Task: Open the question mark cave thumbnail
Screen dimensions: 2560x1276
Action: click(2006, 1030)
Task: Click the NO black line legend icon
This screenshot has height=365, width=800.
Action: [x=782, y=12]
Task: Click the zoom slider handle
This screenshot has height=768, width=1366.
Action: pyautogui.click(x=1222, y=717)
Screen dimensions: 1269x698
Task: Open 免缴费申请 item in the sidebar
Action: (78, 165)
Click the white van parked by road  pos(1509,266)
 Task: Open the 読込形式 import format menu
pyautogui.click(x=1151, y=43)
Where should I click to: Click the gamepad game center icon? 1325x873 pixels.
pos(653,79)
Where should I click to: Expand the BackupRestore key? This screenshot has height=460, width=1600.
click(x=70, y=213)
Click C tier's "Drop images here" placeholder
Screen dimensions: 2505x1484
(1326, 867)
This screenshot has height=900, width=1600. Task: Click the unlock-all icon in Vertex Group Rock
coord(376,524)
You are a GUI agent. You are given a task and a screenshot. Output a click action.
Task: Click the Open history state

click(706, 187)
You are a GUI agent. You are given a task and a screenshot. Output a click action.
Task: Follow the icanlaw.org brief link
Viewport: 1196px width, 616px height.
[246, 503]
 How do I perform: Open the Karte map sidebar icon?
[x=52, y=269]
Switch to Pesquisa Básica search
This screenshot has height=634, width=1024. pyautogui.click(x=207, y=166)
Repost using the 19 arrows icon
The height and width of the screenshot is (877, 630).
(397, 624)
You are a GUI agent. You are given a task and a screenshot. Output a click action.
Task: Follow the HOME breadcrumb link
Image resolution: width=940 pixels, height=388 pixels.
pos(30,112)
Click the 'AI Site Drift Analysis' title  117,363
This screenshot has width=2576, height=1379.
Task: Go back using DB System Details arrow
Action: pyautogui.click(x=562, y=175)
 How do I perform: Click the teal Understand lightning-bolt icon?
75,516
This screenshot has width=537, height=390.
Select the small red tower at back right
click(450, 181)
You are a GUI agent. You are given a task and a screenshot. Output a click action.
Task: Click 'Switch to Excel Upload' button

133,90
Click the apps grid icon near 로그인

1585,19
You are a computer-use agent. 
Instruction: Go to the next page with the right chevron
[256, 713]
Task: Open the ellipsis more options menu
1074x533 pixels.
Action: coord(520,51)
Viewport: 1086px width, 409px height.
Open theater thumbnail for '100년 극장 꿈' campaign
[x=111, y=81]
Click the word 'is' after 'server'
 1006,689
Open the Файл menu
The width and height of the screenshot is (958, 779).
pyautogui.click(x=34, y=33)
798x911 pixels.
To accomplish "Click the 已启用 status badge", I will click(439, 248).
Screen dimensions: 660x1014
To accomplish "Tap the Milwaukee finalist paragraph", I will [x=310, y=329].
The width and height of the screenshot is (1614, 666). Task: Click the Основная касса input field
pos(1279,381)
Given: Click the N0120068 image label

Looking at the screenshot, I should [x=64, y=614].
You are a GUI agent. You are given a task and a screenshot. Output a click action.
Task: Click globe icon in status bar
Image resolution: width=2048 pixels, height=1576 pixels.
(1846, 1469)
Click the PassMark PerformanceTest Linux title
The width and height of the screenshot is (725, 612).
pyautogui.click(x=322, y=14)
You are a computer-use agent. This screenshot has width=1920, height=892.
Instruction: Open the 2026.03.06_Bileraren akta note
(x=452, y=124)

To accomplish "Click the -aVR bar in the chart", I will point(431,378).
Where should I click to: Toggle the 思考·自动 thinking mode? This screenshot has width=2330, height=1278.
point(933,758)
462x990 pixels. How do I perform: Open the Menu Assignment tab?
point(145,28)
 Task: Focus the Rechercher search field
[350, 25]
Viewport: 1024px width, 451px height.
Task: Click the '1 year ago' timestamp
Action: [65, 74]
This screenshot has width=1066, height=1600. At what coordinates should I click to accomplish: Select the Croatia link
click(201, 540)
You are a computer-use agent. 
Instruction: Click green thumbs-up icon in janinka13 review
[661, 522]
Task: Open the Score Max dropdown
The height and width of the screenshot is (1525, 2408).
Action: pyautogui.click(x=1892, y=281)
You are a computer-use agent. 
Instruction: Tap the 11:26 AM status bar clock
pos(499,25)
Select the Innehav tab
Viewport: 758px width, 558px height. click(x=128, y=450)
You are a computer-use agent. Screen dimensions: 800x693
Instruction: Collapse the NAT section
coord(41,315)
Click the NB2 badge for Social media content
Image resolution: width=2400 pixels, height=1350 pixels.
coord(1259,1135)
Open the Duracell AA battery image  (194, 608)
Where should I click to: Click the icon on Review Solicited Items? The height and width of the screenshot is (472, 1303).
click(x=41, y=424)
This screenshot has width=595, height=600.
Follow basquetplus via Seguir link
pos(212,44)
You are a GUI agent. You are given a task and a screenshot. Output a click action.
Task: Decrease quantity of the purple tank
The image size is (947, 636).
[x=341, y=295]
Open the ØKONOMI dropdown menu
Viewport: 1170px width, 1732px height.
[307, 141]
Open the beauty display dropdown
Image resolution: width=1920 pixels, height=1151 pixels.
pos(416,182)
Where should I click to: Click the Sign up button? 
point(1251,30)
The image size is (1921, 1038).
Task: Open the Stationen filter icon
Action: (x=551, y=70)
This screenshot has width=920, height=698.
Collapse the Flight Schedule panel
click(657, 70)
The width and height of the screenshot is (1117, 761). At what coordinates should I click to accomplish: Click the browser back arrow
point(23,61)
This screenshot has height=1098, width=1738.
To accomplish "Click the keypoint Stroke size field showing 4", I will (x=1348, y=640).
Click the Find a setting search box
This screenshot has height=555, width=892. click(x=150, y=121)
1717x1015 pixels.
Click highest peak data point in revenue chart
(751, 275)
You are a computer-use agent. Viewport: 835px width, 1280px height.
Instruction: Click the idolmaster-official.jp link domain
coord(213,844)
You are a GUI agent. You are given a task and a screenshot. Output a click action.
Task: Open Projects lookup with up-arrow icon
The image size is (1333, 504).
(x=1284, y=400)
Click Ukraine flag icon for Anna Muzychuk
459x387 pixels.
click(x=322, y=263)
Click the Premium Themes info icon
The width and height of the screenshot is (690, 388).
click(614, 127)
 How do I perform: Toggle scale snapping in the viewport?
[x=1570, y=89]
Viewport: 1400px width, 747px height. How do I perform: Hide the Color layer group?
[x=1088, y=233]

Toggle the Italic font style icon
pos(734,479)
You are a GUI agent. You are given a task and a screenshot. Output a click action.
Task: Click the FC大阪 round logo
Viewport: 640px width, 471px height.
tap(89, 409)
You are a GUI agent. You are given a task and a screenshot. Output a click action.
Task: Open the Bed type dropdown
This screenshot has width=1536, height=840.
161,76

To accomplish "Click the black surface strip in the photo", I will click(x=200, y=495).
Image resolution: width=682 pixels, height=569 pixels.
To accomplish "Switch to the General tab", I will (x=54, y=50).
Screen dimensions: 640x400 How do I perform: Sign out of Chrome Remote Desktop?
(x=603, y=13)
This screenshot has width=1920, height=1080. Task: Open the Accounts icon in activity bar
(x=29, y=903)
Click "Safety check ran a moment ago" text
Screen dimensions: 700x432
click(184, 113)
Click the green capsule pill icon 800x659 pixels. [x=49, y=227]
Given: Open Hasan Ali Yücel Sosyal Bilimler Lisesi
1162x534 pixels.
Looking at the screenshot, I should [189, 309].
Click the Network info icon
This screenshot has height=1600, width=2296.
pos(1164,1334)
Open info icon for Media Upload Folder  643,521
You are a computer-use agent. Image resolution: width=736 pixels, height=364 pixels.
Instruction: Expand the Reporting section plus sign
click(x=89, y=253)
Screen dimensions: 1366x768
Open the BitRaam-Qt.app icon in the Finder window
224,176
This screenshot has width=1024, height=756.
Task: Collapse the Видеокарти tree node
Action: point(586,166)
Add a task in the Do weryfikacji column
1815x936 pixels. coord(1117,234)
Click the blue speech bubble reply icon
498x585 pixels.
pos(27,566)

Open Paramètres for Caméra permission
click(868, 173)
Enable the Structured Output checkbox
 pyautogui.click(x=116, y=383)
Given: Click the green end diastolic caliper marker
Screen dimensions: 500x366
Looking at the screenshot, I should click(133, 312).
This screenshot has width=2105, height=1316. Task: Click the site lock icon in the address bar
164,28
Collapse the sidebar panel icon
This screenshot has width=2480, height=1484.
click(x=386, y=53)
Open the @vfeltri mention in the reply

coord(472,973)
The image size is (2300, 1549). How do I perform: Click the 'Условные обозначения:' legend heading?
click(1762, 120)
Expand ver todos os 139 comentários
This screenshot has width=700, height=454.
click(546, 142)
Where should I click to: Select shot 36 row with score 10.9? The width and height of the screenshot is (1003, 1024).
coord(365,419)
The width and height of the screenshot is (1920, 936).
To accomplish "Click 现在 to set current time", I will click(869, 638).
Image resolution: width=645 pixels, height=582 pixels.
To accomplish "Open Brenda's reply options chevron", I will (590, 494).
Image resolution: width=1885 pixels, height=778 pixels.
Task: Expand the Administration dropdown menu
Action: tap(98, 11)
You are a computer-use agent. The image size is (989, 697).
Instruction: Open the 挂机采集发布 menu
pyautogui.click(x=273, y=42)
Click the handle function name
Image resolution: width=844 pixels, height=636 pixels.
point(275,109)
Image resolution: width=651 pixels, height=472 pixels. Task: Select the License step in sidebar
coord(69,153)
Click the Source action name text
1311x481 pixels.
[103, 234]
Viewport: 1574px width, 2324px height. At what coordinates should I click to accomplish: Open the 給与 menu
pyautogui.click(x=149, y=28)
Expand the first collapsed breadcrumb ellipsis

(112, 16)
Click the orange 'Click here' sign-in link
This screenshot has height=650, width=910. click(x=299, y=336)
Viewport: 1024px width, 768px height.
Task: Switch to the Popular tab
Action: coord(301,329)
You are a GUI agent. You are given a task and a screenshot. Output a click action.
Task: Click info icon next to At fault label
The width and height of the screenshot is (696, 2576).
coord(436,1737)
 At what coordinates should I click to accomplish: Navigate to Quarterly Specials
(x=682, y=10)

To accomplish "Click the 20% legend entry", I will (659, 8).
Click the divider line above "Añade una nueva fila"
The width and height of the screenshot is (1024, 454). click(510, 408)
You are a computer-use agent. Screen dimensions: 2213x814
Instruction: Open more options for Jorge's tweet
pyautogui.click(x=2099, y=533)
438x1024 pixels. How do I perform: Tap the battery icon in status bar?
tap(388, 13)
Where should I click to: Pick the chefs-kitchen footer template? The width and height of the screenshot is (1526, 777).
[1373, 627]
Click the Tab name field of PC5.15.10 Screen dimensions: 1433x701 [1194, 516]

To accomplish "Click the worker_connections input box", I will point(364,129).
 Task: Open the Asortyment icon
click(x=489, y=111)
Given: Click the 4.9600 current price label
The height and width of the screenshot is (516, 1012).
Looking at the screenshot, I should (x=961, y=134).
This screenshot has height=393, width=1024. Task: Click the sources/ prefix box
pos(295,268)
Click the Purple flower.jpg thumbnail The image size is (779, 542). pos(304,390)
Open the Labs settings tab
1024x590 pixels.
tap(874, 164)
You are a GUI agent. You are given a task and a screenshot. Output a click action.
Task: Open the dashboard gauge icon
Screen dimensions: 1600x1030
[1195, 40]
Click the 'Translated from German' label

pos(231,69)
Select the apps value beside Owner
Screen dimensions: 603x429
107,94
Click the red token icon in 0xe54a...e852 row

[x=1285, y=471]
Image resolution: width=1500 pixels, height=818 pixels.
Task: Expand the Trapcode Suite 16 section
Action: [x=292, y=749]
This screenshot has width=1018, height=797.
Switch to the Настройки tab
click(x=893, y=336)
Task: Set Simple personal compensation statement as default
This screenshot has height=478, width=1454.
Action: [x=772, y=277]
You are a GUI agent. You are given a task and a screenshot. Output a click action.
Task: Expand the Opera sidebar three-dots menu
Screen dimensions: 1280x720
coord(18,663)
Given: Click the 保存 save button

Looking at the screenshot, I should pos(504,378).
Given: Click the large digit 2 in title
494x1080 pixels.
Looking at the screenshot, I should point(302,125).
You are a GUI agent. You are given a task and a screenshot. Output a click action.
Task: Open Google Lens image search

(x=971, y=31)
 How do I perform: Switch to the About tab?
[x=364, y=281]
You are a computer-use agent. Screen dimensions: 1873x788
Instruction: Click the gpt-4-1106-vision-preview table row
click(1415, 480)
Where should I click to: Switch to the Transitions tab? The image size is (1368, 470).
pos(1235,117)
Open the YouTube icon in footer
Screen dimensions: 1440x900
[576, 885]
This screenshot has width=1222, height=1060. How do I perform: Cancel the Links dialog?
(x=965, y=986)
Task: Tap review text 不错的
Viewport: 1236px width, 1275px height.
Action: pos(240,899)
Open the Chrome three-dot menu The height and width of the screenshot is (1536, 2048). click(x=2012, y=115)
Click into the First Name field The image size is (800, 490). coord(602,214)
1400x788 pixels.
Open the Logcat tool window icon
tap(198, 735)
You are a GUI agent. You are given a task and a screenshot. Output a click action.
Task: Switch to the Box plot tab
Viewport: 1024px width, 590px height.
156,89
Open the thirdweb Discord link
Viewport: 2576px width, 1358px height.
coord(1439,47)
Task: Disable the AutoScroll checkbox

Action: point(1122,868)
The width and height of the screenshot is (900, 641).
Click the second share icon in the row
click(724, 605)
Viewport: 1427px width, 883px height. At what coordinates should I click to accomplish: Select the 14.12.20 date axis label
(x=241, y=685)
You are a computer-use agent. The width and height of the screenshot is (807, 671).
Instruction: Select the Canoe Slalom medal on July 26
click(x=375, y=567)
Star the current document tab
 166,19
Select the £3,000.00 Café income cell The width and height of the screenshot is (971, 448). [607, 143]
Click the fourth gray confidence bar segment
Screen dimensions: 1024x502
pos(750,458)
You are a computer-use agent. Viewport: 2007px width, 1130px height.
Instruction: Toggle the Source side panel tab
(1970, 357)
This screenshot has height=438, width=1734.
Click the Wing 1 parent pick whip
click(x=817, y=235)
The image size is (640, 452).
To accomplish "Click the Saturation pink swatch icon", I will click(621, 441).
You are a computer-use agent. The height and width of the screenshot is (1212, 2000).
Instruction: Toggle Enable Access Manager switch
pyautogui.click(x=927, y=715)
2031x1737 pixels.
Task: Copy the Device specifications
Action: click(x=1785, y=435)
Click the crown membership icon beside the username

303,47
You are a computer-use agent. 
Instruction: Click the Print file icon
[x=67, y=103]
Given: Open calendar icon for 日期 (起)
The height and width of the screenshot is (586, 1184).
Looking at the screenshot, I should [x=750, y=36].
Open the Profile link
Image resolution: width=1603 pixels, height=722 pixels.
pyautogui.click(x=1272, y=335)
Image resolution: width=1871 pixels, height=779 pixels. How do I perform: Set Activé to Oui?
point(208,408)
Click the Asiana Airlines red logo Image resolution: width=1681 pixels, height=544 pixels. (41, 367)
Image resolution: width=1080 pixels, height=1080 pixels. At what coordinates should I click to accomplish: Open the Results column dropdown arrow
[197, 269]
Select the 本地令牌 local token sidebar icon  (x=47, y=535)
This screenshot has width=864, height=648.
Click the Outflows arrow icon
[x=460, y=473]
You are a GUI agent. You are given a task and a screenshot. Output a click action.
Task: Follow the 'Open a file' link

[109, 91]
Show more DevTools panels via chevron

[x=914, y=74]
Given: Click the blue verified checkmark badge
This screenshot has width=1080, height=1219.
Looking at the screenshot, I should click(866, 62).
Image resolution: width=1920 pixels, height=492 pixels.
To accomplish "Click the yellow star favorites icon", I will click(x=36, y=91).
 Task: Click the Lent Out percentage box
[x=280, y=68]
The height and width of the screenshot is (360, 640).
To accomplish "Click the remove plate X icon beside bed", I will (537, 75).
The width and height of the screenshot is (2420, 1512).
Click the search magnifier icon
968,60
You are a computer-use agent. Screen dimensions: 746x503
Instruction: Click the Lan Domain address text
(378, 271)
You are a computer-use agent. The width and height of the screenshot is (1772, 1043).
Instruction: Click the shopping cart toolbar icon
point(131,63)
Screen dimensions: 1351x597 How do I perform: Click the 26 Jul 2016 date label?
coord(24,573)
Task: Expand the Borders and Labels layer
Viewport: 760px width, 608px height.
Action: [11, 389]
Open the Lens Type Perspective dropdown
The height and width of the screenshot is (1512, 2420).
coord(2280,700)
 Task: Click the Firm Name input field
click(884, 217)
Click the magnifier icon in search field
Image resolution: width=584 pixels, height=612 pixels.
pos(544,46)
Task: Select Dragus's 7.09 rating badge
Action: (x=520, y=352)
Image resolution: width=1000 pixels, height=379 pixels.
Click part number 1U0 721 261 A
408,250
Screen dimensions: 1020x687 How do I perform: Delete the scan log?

● ● ● ●

- **What the task requires**: Reproduce verbatim the stretch of entries from the line containing "Viewport: 1427px width, 883px" through the line containing "pos(750,458)", with both of those lines included.

- **Exercise answer**:
Viewport: 1427px width, 883px height. At what coordinates should I click to accomplish: Select the 14.12.20 date axis label
(x=241, y=685)
You are a computer-use agent. The width and height of the screenshot is (807, 671).
Instruction: Select the Canoe Slalom medal on July 26
click(x=375, y=567)
Star the current document tab
 166,19
Select the £3,000.00 Café income cell The width and height of the screenshot is (971, 448). [607, 143]
Click the fourth gray confidence bar segment
Screen dimensions: 1024x502
pos(750,458)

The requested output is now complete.